» **Short problem**
In the forum thread about empi below, what name does searcher's group use for the "hidden fist punch"?
-- Start of Text --
# Quick question about empi



## theriverrat (Feb 16, 2007)

What is the correct name for the rising punch in empi? Thanks in advance.


----------



## Grenadier (Feb 16, 2007)

Depends on what system is teaching it, and what punch is specifically used.  

Some systems might call it "age-tsuki."


----------



## Brandon Fisher (Feb 16, 2007)

I believe it is Age tsuki also


----------



## searcher (Feb 16, 2007)

That is what we call it, for a rising punch.   We use Wansu(the Okinawan version), but are we talking the "hidden fist punch?"   If yes, we call it Kakushi-tsuki.


----------



## Brandon Fisher (Feb 16, 2007)

Jon,
I use Wansu well in my system but though I knew about the hidden fist didn't realize thats what it was called.


----------



## twendkata71 (Feb 17, 2007)

I have heard it refered to as Jodan aze tsuki. In the empi version it is aimed at the vital point on the chin. In the wansu version it is aimed at the  point on the chest just below the pectorial muscle, I have seen others interpret it as a strike to the point in the arm pit.


----------



## Brandon Fisher (Feb 17, 2007)

I have done it striking to the armpit also.


----------



## searcher (Feb 17, 2007)

Brandon Fisher said:


> I have done it striking to the armpit also.


 

Ditto for me.   The only difference I normally use is the vertical fist.   It comes from the influence of I-ryu that I picked up years ago.   With the vertical fist the second knuckle on the thumb can pop the axillary nerve and be quite painfull, almost to the point of making the arm useless for a pretty good period of time.


----------



## twendkata71 (Feb 17, 2007)

This technique is one of the original techniques described in the Bubishi. If you use the bubishi as a reference guide. You will see the exact points that I am talking about. We are talking about the first punch in the sequence , right after gedan barai, not the punch used after the toriteuke correct?


----------



## Brandon Fisher (Feb 18, 2007)

yes after gedan barai


----------
-- End of Text --
-- Start of Material provided --
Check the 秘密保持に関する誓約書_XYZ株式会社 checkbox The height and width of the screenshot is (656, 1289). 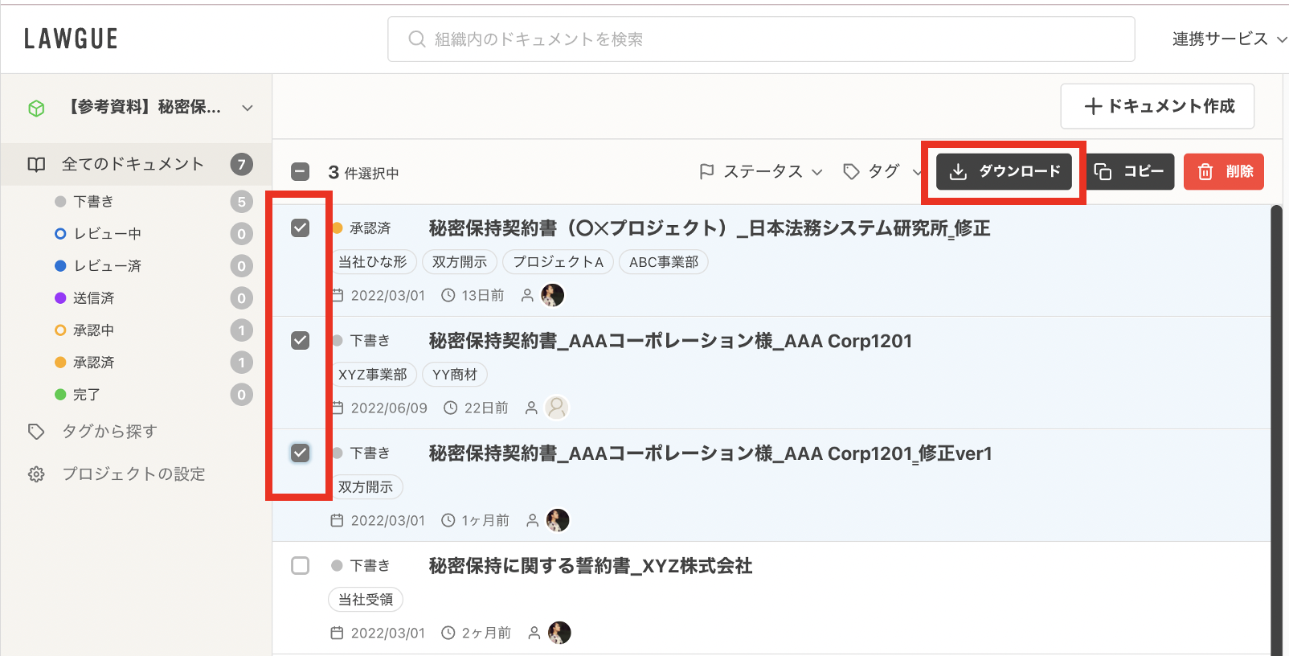pos(300,566)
-- End of Material provided --
» **Solution for this exercise**
Kakushi-tsuki.